Text and item location entries:

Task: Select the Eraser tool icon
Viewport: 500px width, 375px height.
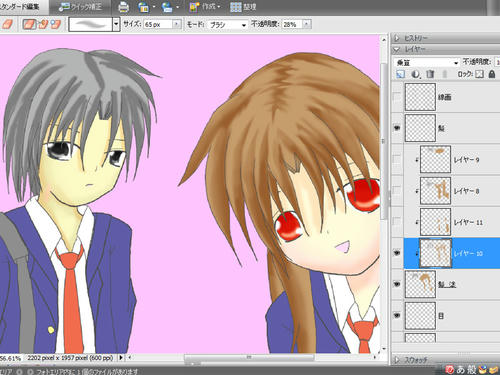Action: [30, 24]
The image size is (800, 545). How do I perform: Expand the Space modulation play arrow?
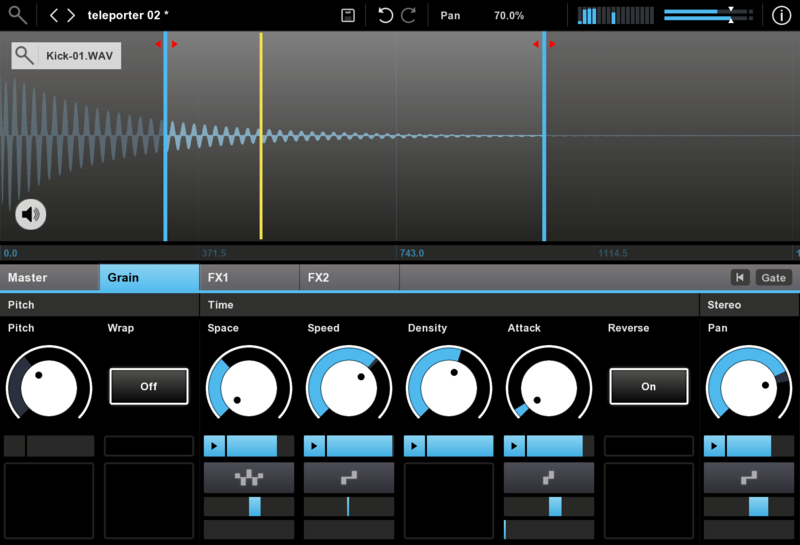coord(214,446)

- [What is needed]: Write out each line of the records above as a JSON list of strings, one string per line, skipping blank lines and leaving out the pictures.

- [Correct answer]:
[
  "Task: Select the Eraser tool icon",
  "Viewport: 500px width, 375px height.",
  "Action: [30, 24]",
  "The image size is (800, 545). How do I perform: Expand the Space modulation play arrow?",
  "coord(214,446)"
]